This document is the complete testing specification for the Dify frontend project.

Tech Stack

  • Framework: Next.js 15 + React 19 + TypeScript
  • Testing Tools: Jest 29.7 + React Testing Library 16.0
  • Test Environment: @happy-dom/jest-environment
  • File Naming: ComponentName.spec.tsx (same directory as component)

Running Tests

# Run all tests
pnpm test

# Watch mode
pnpm test -- --watch

# Generate coverage report
pnpm test -- --coverage

# Run specific file
pnpm test -- path/to/file.spec.tsx

Project Test Setup

  • Configuration: jest.config.ts loads the Testing Library presets, sets the @happy-dom/jest-environment, and respects our path aliases (@/...). Check this file before adding new transformers or module name mappers.
  • Global setup: jest.setup.ts already imports @testing-library/jest-dom and runs cleanup() after every test. Add any environment-level mocks (for example ResizeObserver, matchMedia, IntersectionObserver, TextEncoder, crypto) here so they are shared consistently.
  • Manual mocks: Place reusable mocks inside web/__mocks__/. Use jest.mock('module-name') to point to these helpers rather than redefining mocks in every spec.
  • Script utilities: web/testing/analyze-component.js reports component complexity; pnpm analyze-component <path> should be part of the planning step for non-trivial components.
  • Integration suites: Files in web/__tests__/ exercise cross-component flows. Prefer adding new end-to-end style specs there rather than mixing them into component directories.

Component Complexity Guidelines

Use pnpm analyze-component <path> to analyze component complexity and adopt different testing strategies based on the results.

🔴 Very Complex Components (Complexity > 50)

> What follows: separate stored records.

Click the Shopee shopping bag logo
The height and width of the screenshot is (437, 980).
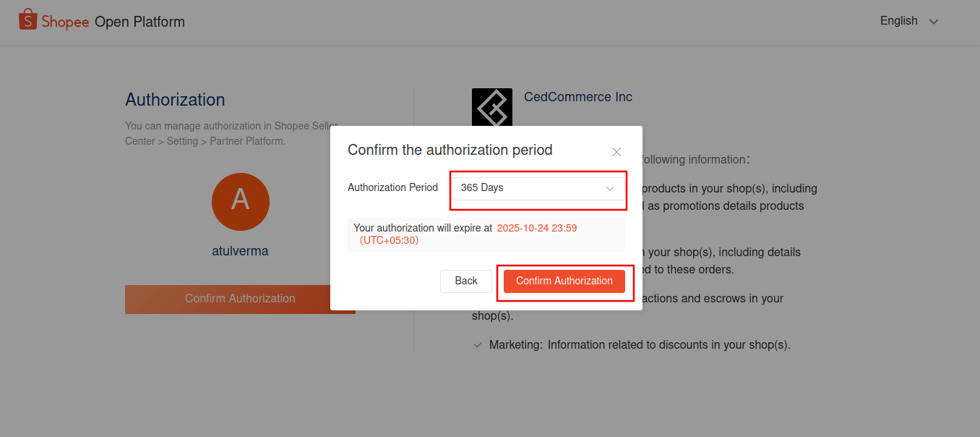27,20
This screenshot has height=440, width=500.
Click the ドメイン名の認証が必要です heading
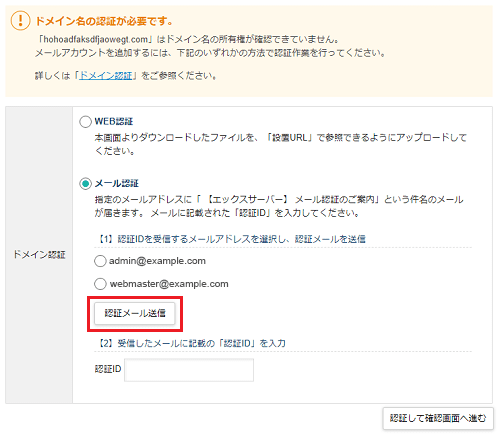[x=104, y=21]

  • Refactor first: Break component into smaller pieces
  • Integration tests: Test complex workflows end-to-end
  • Data-driven tests: Use test.each() for multiple scenarios
  • Performance benchmarks: Add performance tests for critical paths

⚠️ Complex Components (Complexity 30-50)

  • Multiple describe blocks: Group related test cases
  • Integration scenarios: Test feature combinations
  • Organized structure: Keep tests maintainable

📏 Large Components (500+ lines)

  • Consider refactoring: Split into smaller components if possible
  • Section testing: Test major sections separately
  • Helper functions: Reduce test complexity with utilities

Test Scenarios

Apply the following test scenarios based on component features:

1. Rendering Tests (REQUIRED - All Components)

Key Points:

  • Verify component renders properly
  • Check key elements exist
  • Use semantic queries (getByRole, getByLabelText)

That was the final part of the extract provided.